The $4.8 trillion budget proposed by President Trump on Monday would shrink domestic spending, especially safety net programs like Medicaid and Medicare prescription benefits.

The budget would also slash funding for the Departments of Education, Interior, Commerce, Agriculture, Energy, State and Housing and Urban Development, as well as the Environmental Protection Agency.

But it would increase spending on homeland security and NASA, while holding the Pentagon budget steady. It also seeks $2 billion in new funding for Trump’s border wall.

One result: a projected deficit of nearly $1 trillion for fiscal year 2021, which begins Oct. 1.

Another: Congress will ignore it, and stick with the deal hammered out between the White House and the House and Senate last summer.

“Everyone knows the latest Trump budget is dead on arrival in Congress. It’s merely a political stunt to gratify extremists in his party,” said Sen. Sheldon Whitehouse (D-RI), according to The Hill.

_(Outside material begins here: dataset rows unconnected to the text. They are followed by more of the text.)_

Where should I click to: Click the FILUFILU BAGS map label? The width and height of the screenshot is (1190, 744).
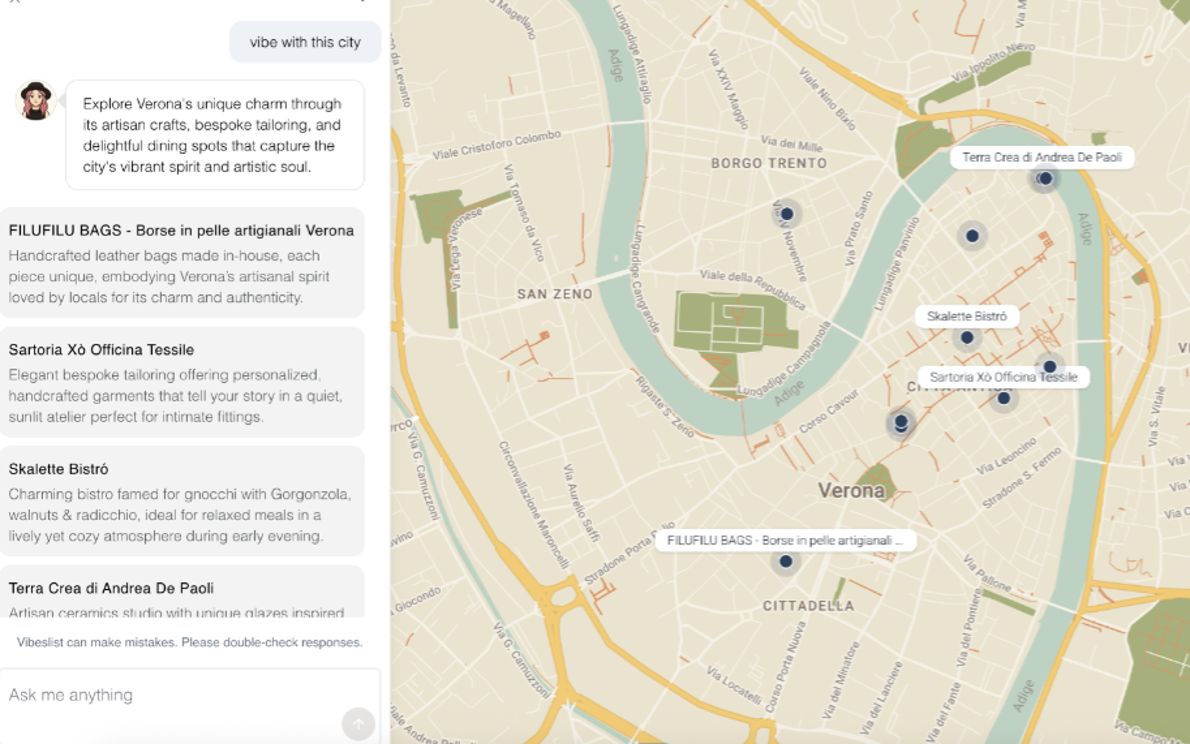pos(784,540)
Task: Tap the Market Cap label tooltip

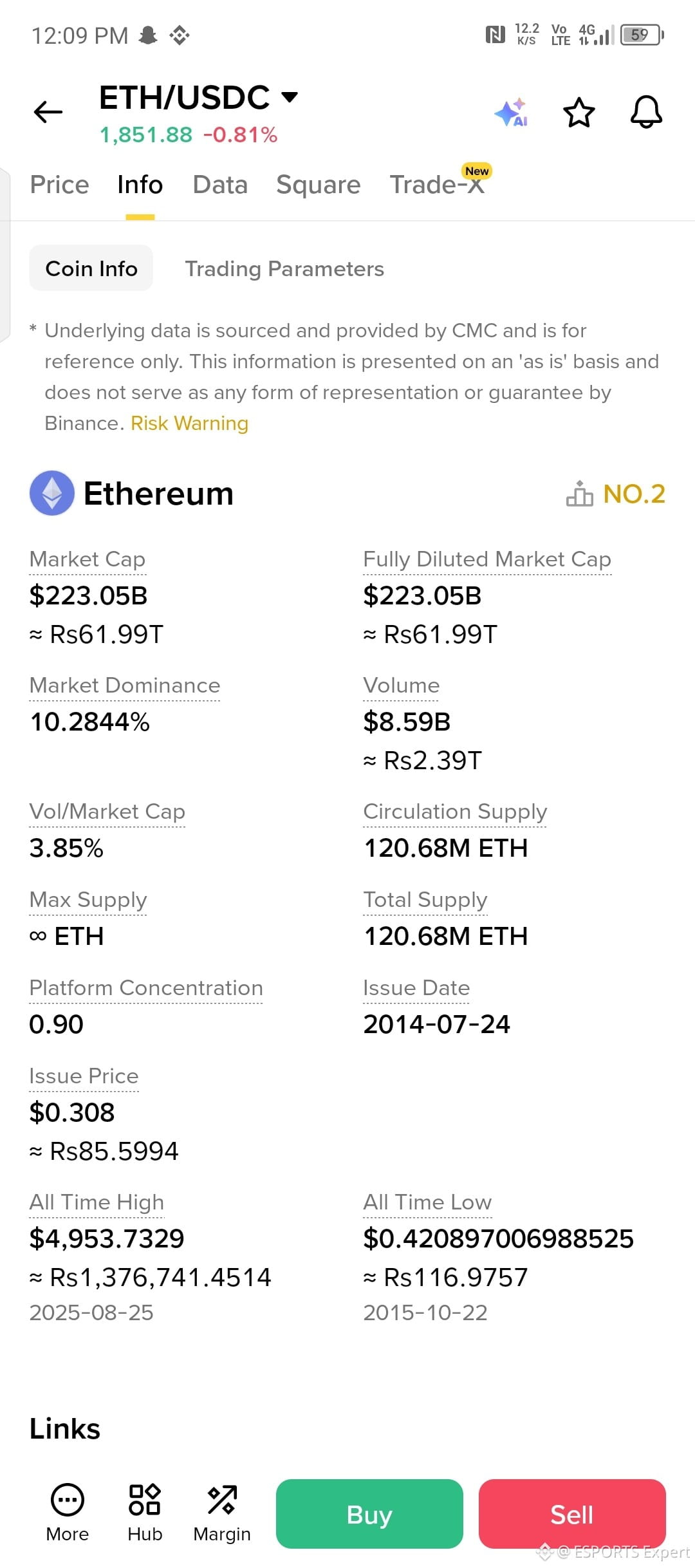Action: [x=88, y=559]
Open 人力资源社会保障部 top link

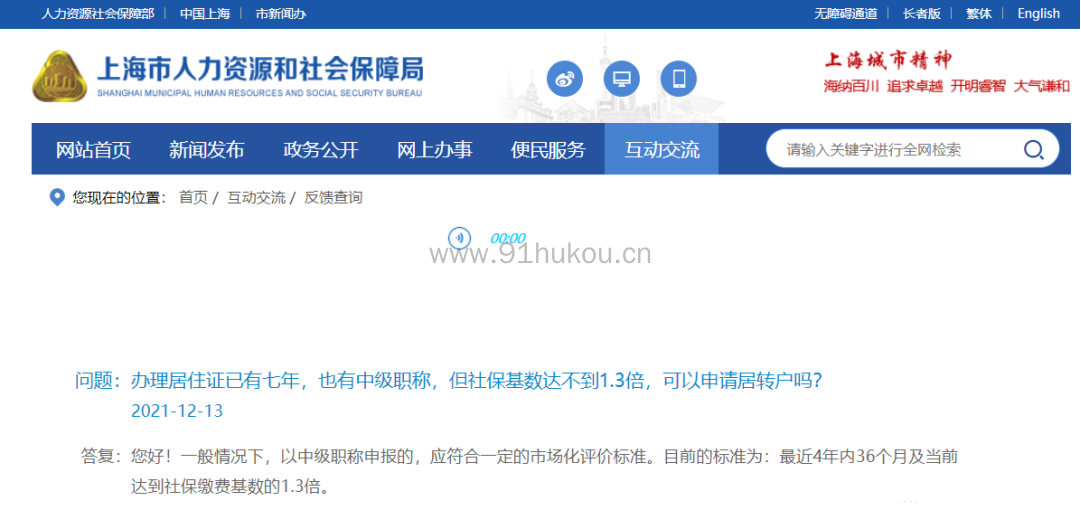coord(97,14)
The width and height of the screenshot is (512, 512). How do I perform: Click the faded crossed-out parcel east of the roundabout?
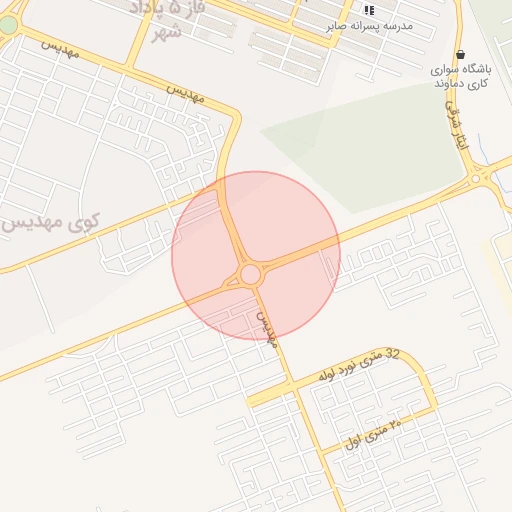(x=327, y=269)
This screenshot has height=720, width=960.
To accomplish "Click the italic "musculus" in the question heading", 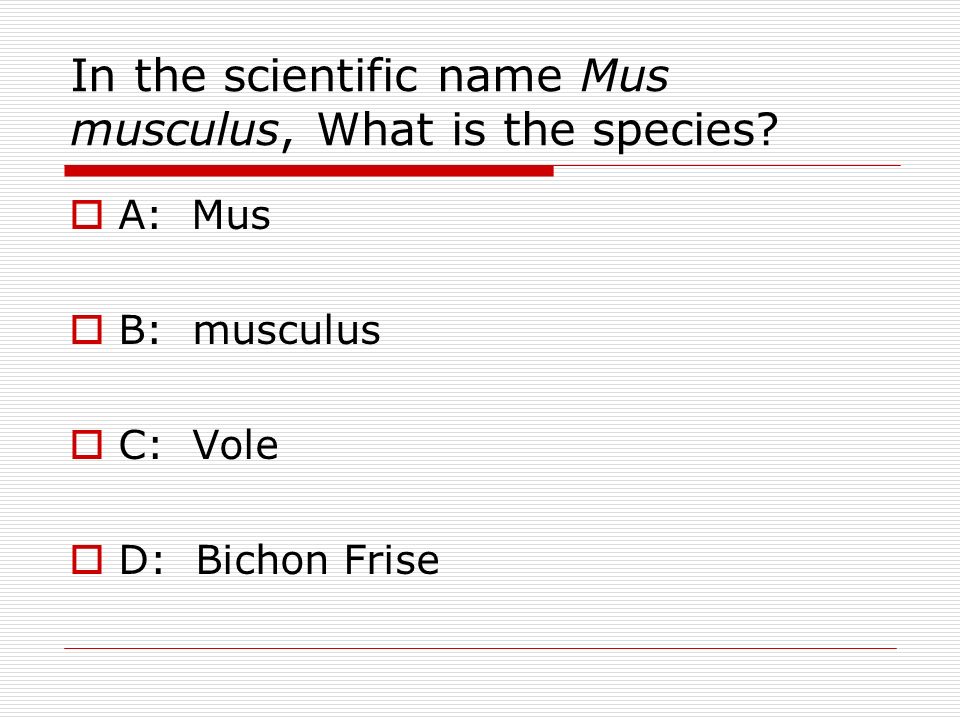I will pos(175,130).
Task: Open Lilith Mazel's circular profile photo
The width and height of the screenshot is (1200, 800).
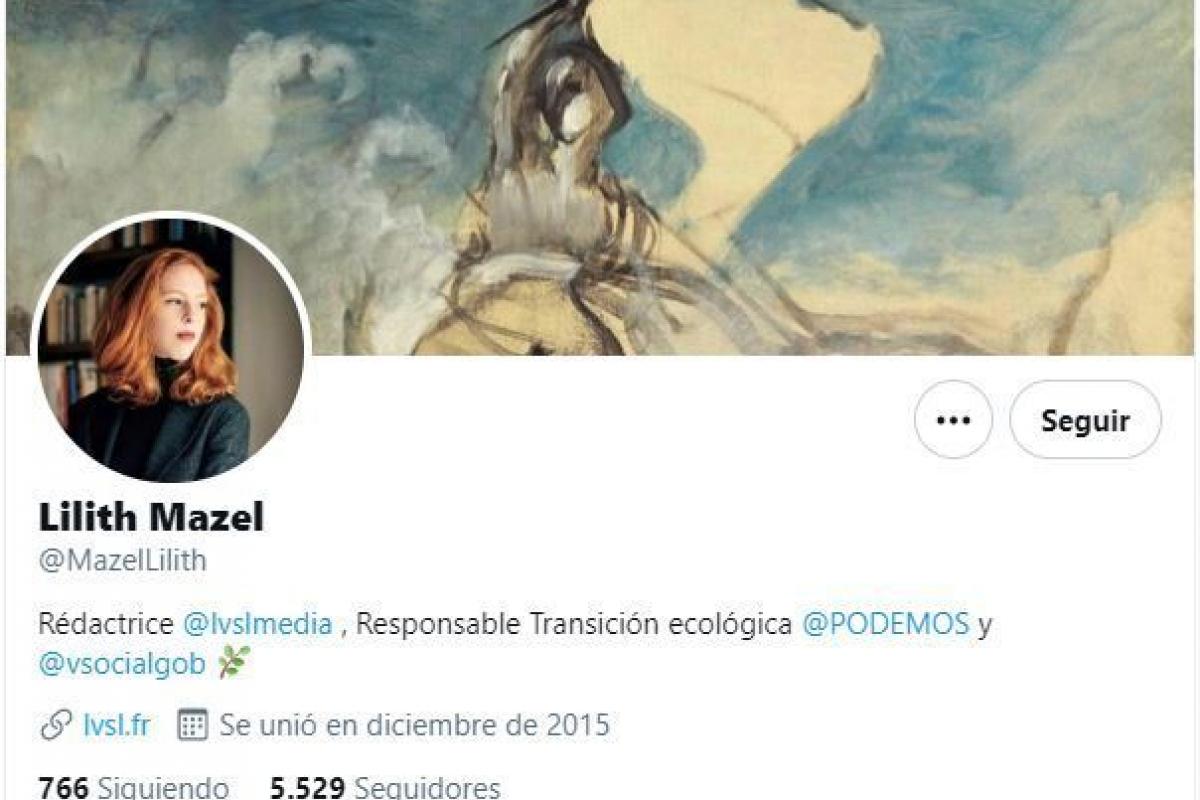Action: click(x=171, y=347)
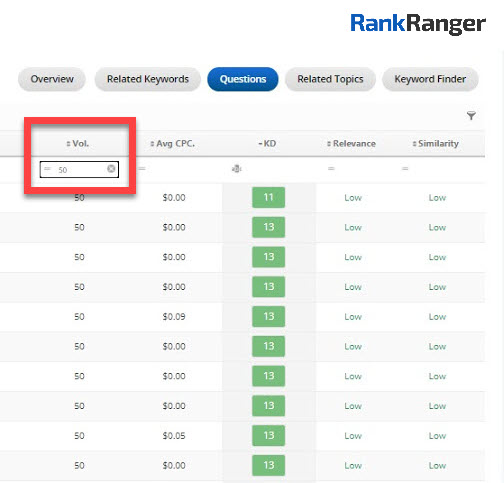Sort by Avg CPC. column

pyautogui.click(x=172, y=144)
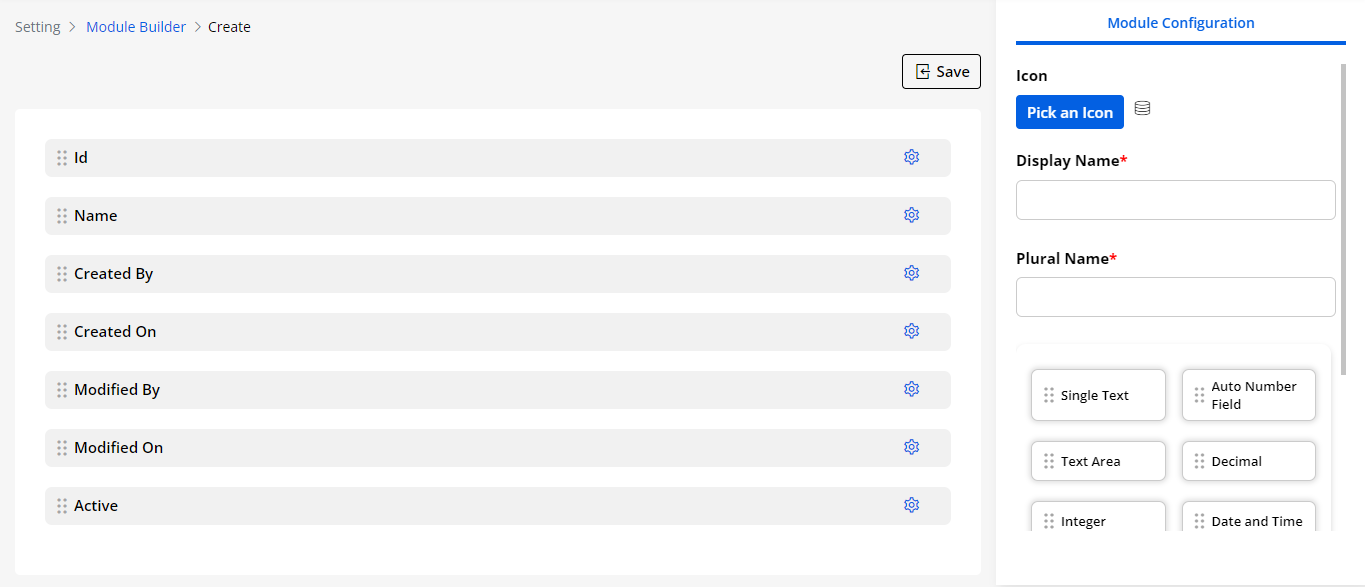Screen dimensions: 1365x587
Task: Click drag handle on Active row
Action: click(x=62, y=506)
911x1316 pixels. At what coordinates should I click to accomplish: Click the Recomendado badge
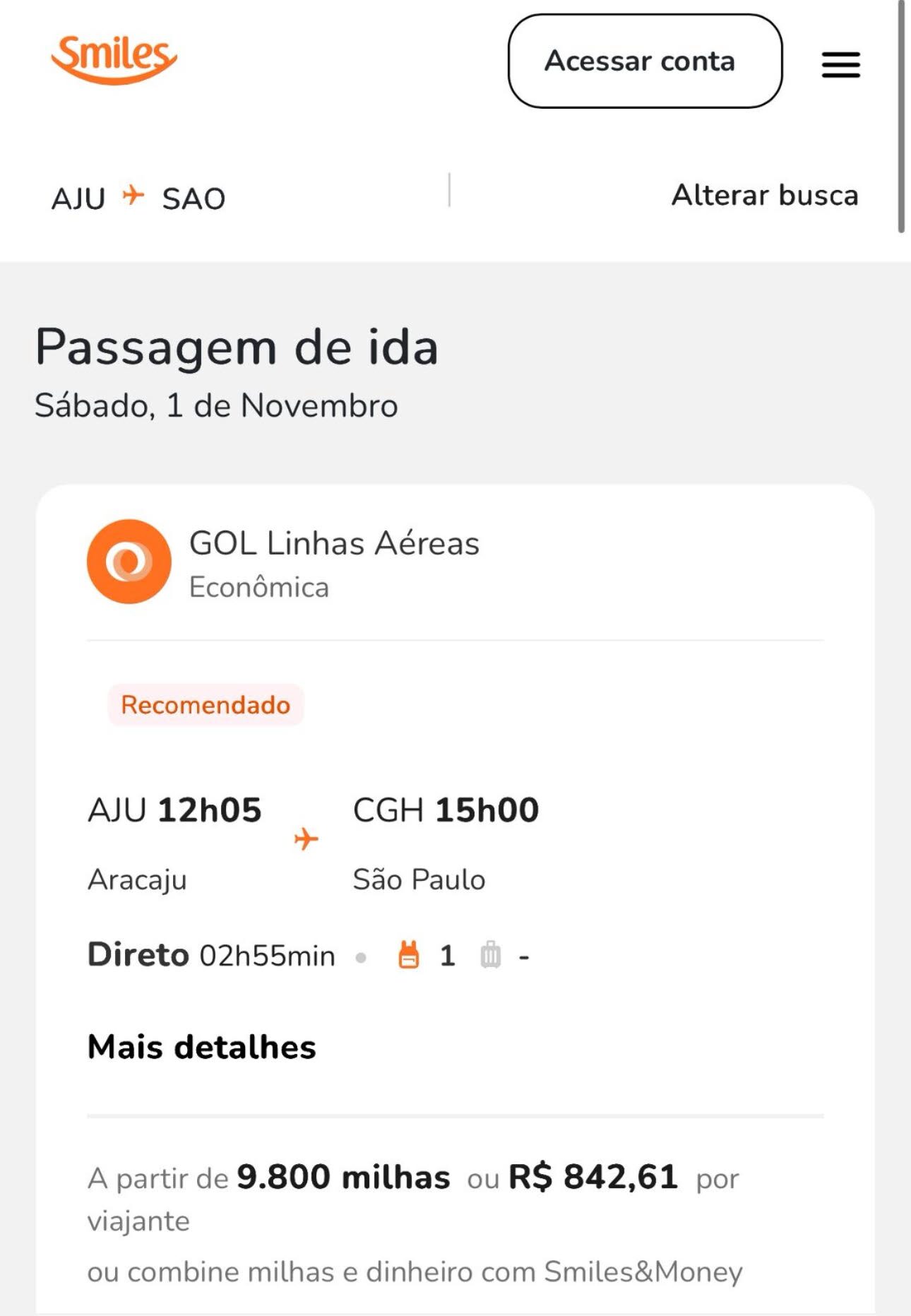click(206, 705)
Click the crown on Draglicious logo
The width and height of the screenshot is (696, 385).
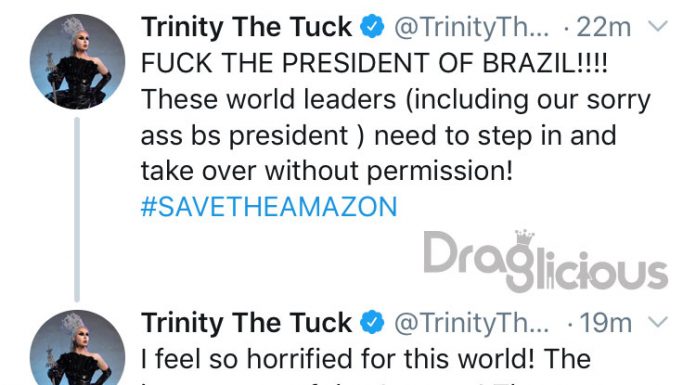[x=524, y=238]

In a statement, House Speaker Nancy Pelosi (D-CA) said: “Year after year, President Trump’s budgets have sought to inflict devastating cuts to critical lifelines that millions of Americans rely on.”

Over the next decade, reports the Wall Street Journal, the budget proposal “targets $2 trillion in savings from mandatory spending programs … including $130 billion from changes to Medicare prescription-drug pricing, $292 billion from safety-net cuts — such as work requirements for Medicaid and food stamps — and $70 billion from tightening eligibility access to disability benefits.”

But all this would depend on growing the economy at what the Washington Post calls “an unprecedented, sustained 3% clip through 2025, levels the administration has failed to achieve for even one year so far.”